RECORDS FOR THIS TASK:
*** Block opens ***

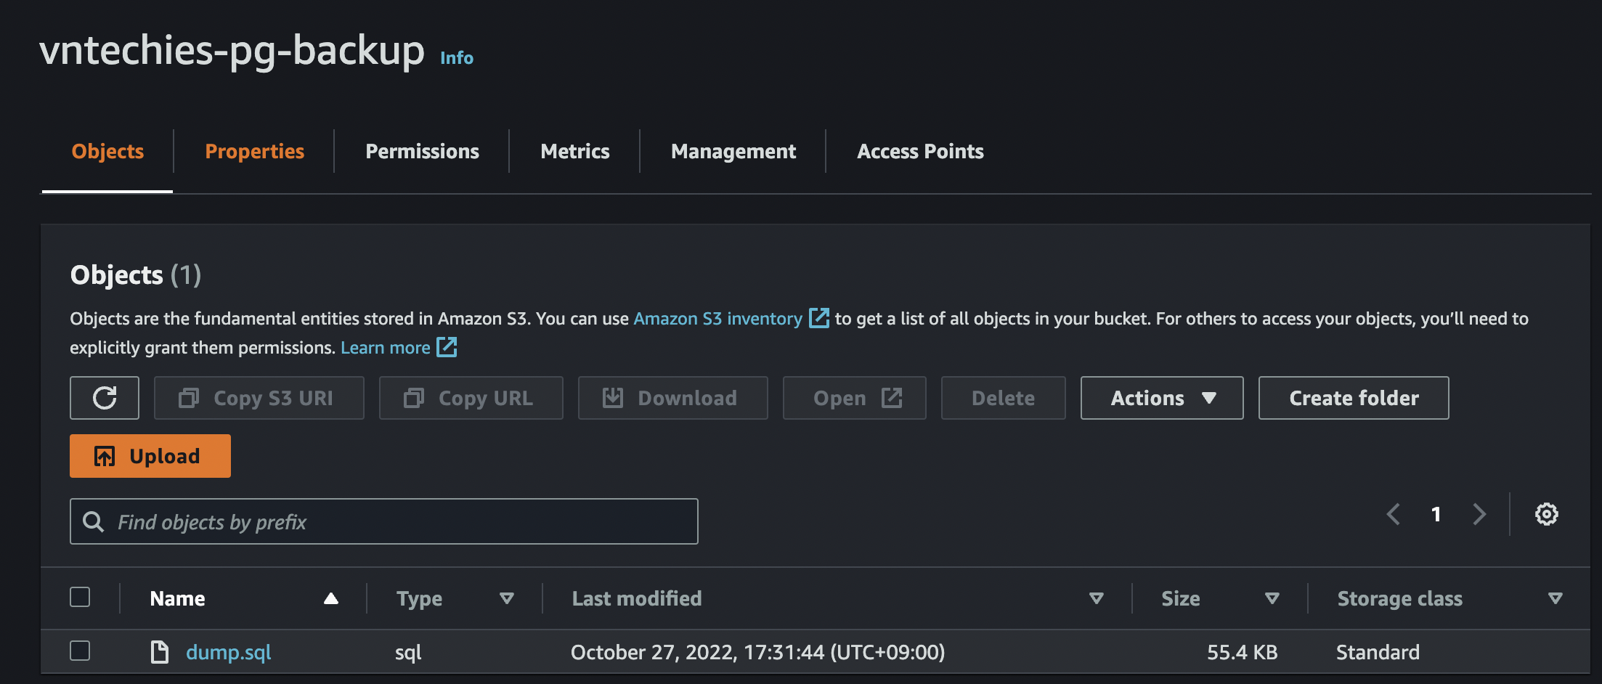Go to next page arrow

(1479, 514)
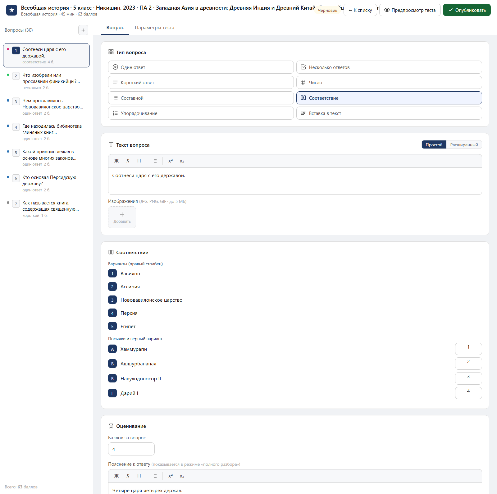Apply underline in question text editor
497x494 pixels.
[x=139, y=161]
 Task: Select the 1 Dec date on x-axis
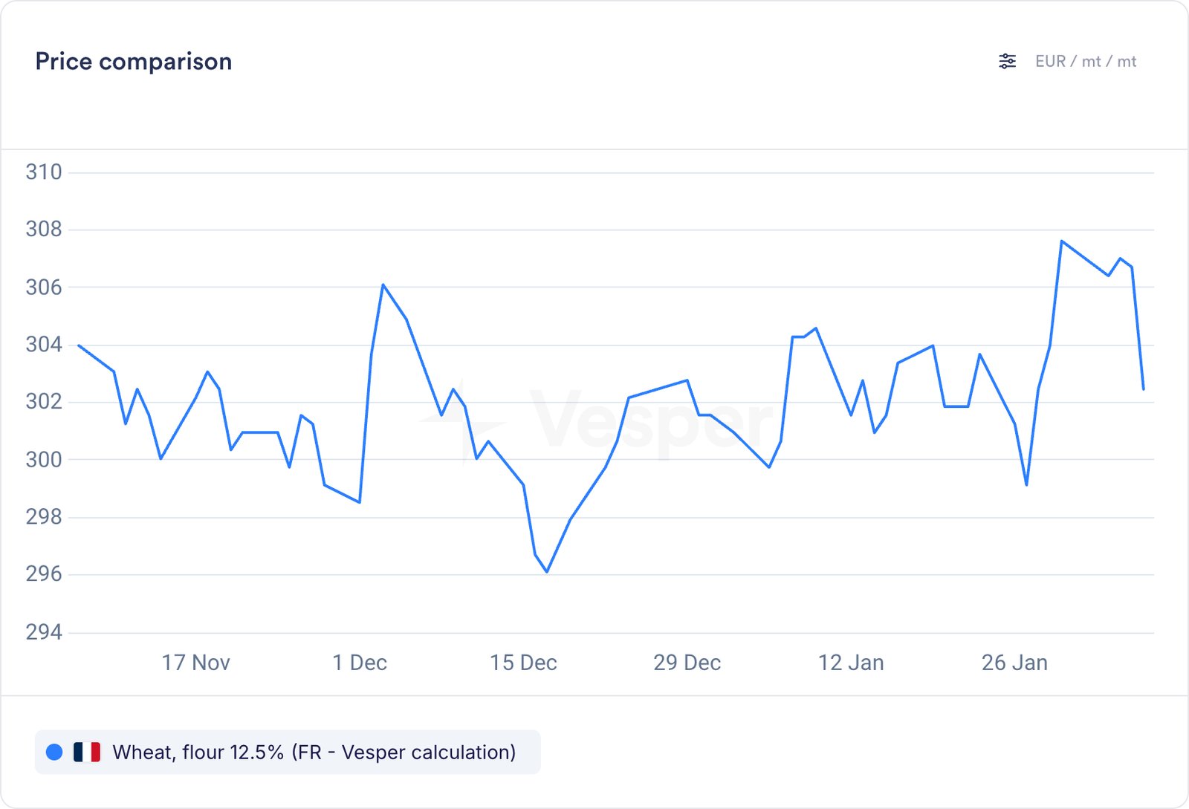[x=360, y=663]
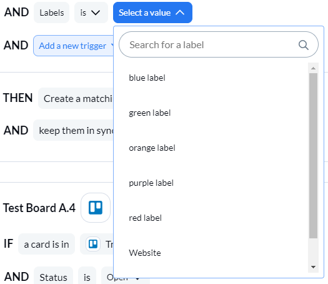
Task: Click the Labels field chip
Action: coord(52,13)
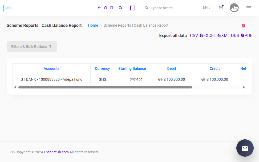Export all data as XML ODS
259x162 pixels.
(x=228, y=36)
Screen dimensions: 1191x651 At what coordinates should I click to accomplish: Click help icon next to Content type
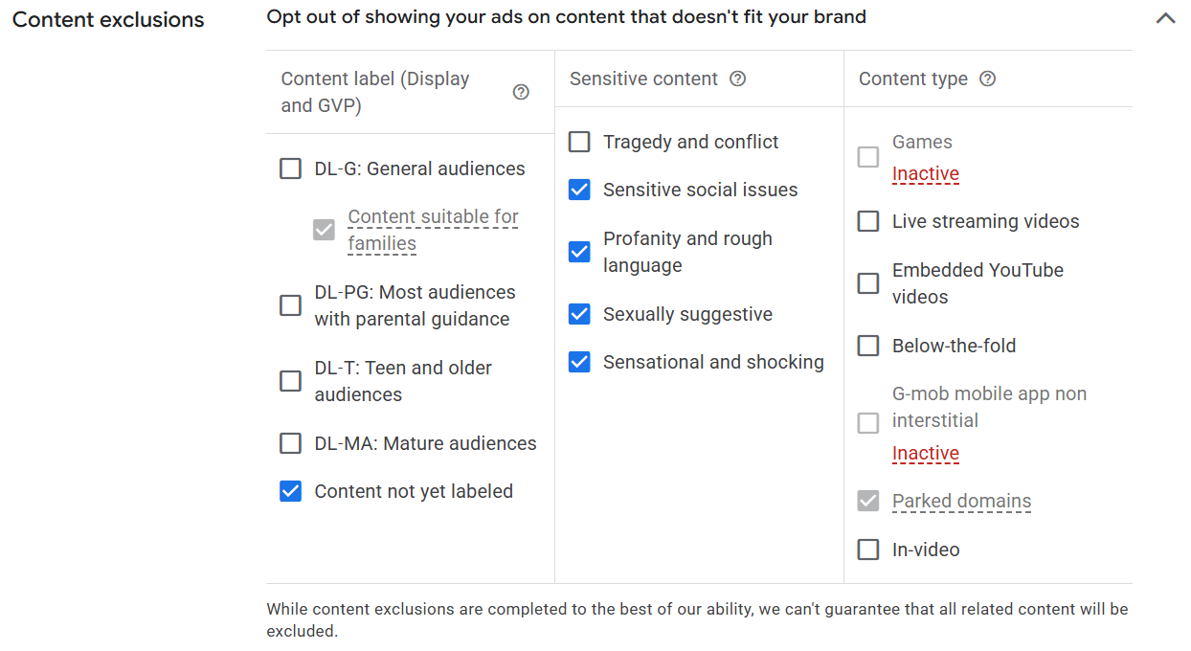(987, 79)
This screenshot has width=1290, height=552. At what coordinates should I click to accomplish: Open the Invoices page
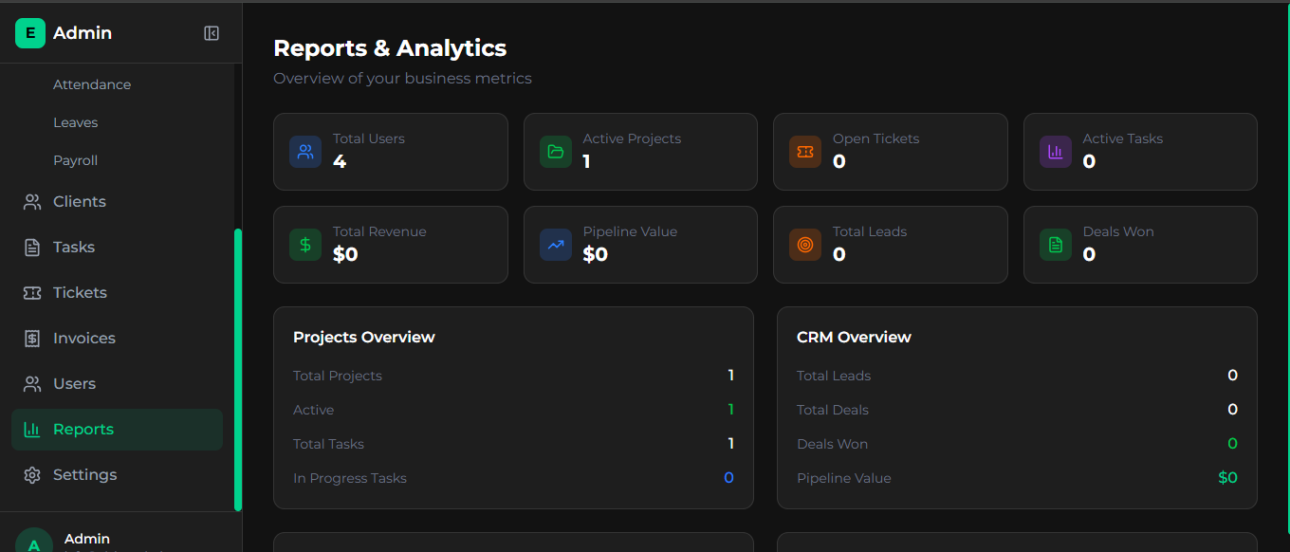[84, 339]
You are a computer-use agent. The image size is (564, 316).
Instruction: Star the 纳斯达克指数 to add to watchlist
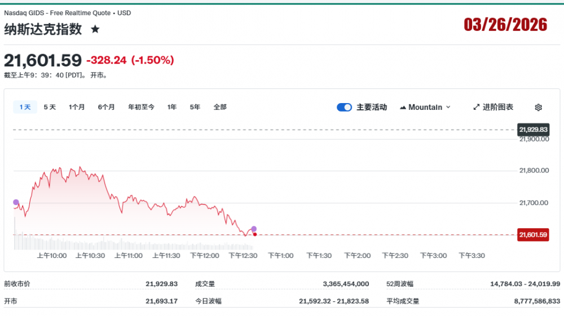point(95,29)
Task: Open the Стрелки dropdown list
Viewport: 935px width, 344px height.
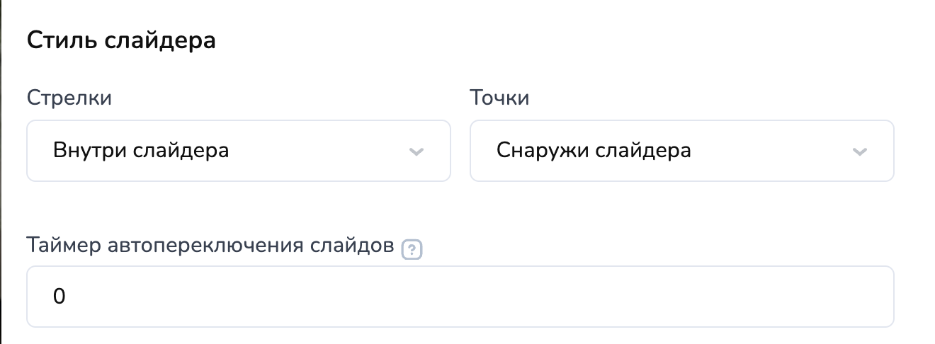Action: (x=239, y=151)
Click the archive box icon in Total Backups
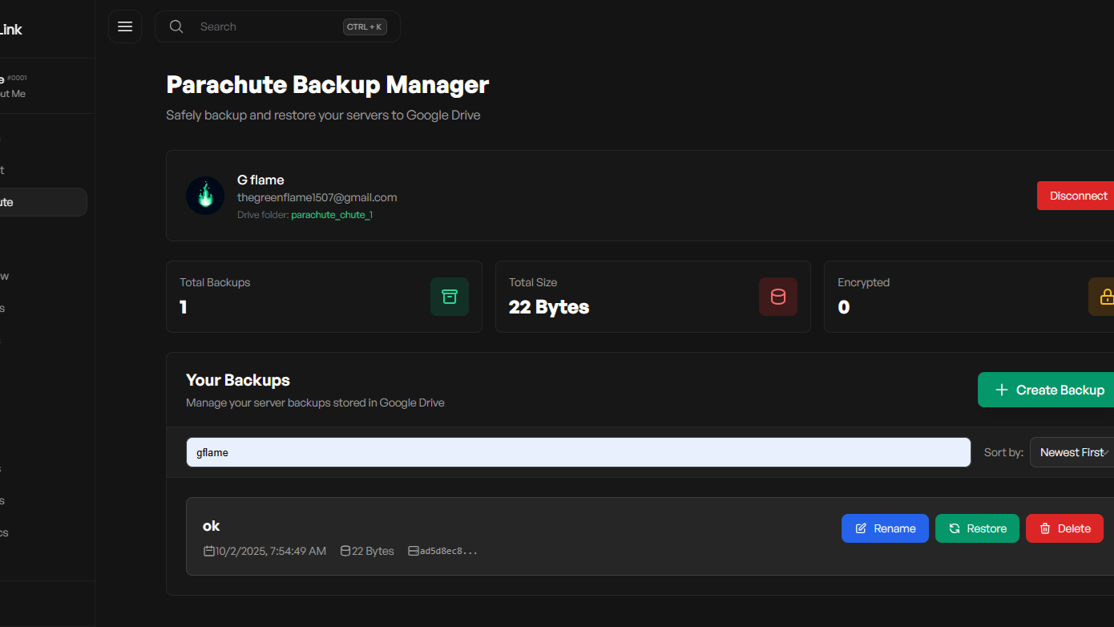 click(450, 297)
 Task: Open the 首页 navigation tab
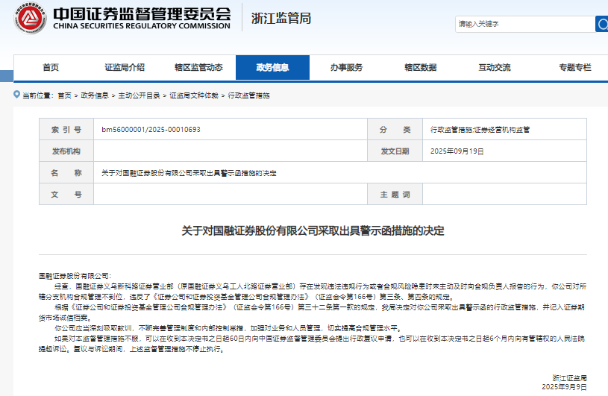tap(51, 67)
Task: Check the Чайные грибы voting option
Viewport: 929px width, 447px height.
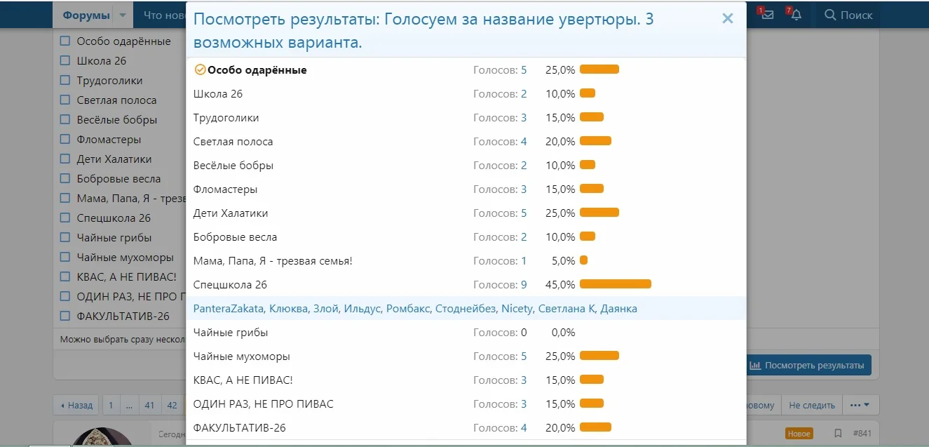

*** Block closes ***

WORK TO COMPLETE: Return nothing except the lines from the line with "Task: Select the 1 Dec date on x-axis" through the last line of the records above, copied exactly and without pictures.

EXPECTED OUTPUT:
 Task: Select the 1 Dec date on x-axis
[x=360, y=663]
Task: Click the Labels field chip
Action: coord(52,13)
Export all data as XML ODS
259x162 pixels.
(x=228, y=36)
Screen dimensions: 1191x651 At what coordinates should I click to accomplish: Click help icon next to Content type
(987, 79)
This screenshot has width=1290, height=552. At what coordinates should I click to accomplish: Open the Invoices page
[84, 339]
You are a computer-use agent. The image size is (564, 316).
Instruction: Star the 纳斯达克指数 to add to watchlist
point(95,29)
Task: Open the Стрелки dropdown list
Viewport: 935px width, 344px height.
Action: (x=239, y=151)
Click the archive box icon in Total Backups
 click(450, 297)
 Task: Open the 首页 navigation tab
tap(51, 67)
Task: Check the Чайные грибы voting option
Viewport: 929px width, 447px height.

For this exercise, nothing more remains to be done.